# DATA SUPPLIED
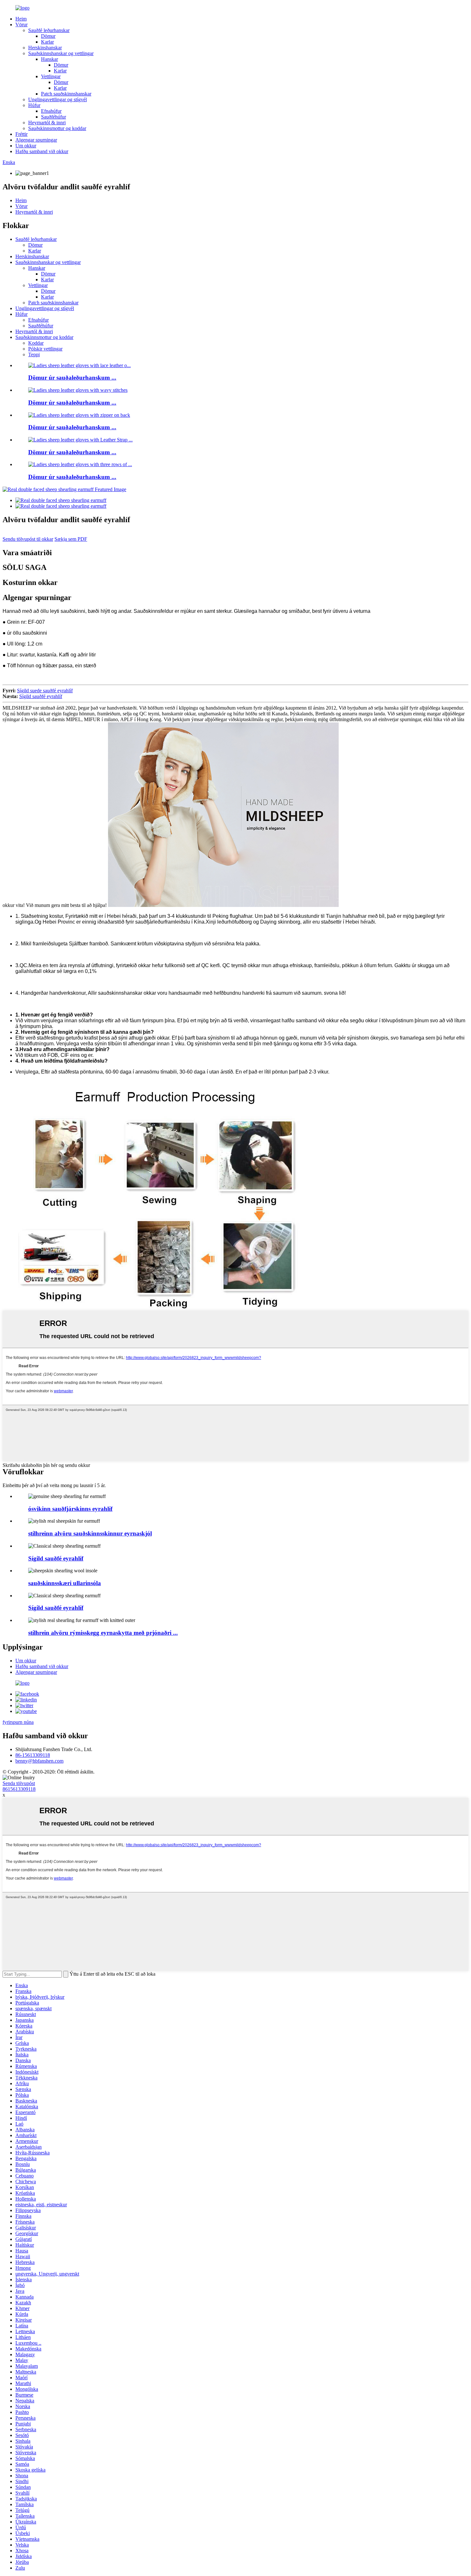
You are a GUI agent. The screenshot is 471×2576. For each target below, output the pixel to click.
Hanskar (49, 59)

---

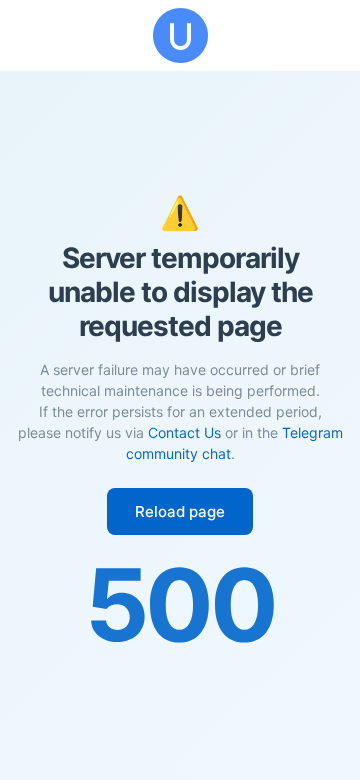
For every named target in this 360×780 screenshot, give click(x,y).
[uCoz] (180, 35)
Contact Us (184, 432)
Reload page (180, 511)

# THE PROBLEM
State how many lines of the data above contain the string "screenshot", leaving out everything but the number.

# ANSWER FOR THIS EXERCISE
2